> Consigne 1
Traduisez en anglais, s'il vous plaît, la phrase « Reconnaissons que, depuis un peu plus de cent ans, bien des progrès ont été accomplis. », tirée du texte sur les auberges.
> Consigne 2
Reproduisez à l'identique un extrait du texte sur les auberges : commencez aux mots « La propreté, c' » et arrêtez-vous après « fin du dix-huitième. ».

> Texte proposé
□ □ □ □ □
Les lits sont meilleurs en France qu' en Angleterre, et les draps sont généralement secs... Mais, pour le reste, tout est pitoyable.
« Vous n' avez pas de salle à manger. On vous sert dans une chambre où il y a deux, trois et quatre lits. Des appartements mal meublés, les murs blanchis ou couverts de différentes sortes de papiers dans la même chambre, ou de tapisseries si vieilles que ce ne sont que des nids à teignes ou à araignées, et les meubles sont si mauvais qu' un aubergiste anglais en ferait du feu. Partout, en guise de table, on met une planche sur des barres de bois croisées qui ne laissent de place pour les jambes qu' aux extrémités. Des chaises, avec dossier perpendiculaire, qui ôtent toute idée de se reposer. Les portes vous entretiennent agréablement de musique en laissant entrer le vent qui souffle par toutes les crevasses, tandis que les gonds écorchent les oreilles. Les fenêtres, non moins complaisantes, laissent entrer la pluie avec le jour ; quand elles sont fermées, il n' est , pas facile de les ouvrir, et, quand elles sont ouvertes, pas aisé de les fermer. Les balais et les brosses à frotter les planchers ne sont pas parmi les objets nécessaires à une auberge française. De sonnettes, il n' y en a pas ; il faut continuellement s' égosiller pour appeler la domestique, et, quand elle parait, il se trouve qu' elle n' est ni propre ni avenante... »

La propreté, c' est là ce qui manque surtout aux auberges de ce temps-là. Dans une ville, Young et ses compagnons furent servis à table d' hôte par une femme qui n' avait ni bas ni souliers. Dans une autre, on les fit coucher au-dessus d' une écurie dont les odeurs montaient à travers le plancher...
Reconnaissons que, depuis un peu plus de cent ans, bien des progrès ont été accomplis. Mais ces progrès sont récents. Au début du dix-neuvième siècle, il n' en allait pas mieux qu' à la fin du dix-huitième.
□ □ □ □ □
> Données fournies
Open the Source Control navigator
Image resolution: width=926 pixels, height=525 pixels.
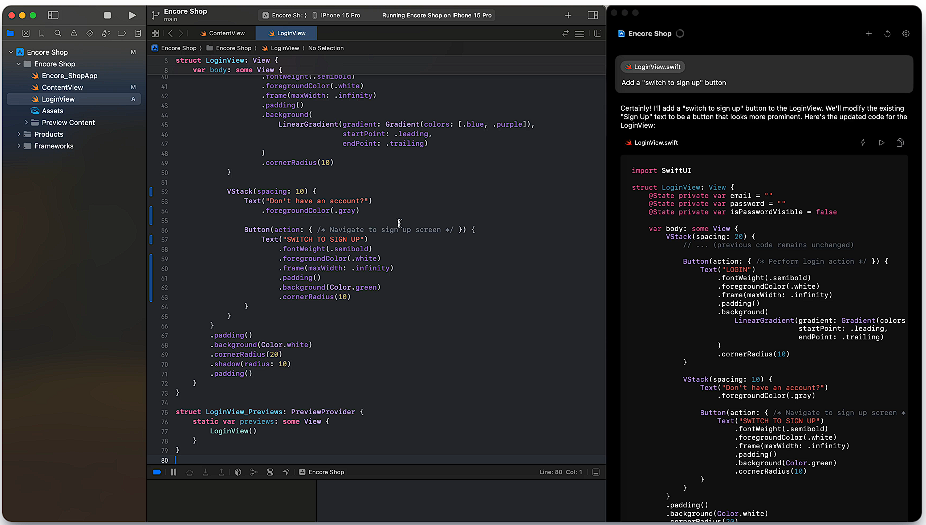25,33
□ □ □ □ □
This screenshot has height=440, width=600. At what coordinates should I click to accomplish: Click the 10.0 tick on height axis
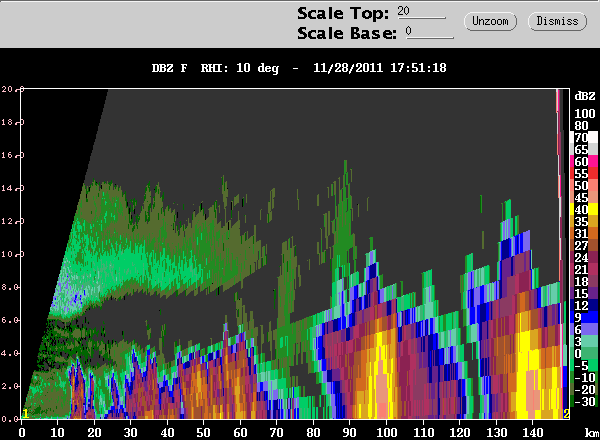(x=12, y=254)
□ □ □ □ □
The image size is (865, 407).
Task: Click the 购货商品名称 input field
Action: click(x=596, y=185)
□ □ □ □ □
> Corrigé 1
Let us acknowledge that, over a little more than a hundred years, a great deal of progress has been made.

> Corrigé 2
La propreté, c' est là ce qui manque surtout aux auberges de ce temps-là. Dans une ville, Young et ses compagnons furent servis à table d' hôte par une femme qui n' avait ni bas ni souliers. Dans une autre, on les fit coucher au-dessus d' une écurie dont les odeurs montaient à travers le plancher...
Reconnaissons que, depuis un peu plus de cent ans, bien des progrès ont été accomplis. Mais ces progrès sont récents. Au début du dix-neuvième siècle, il n' en allait pas mieux qu' à la fin du dix-huitième.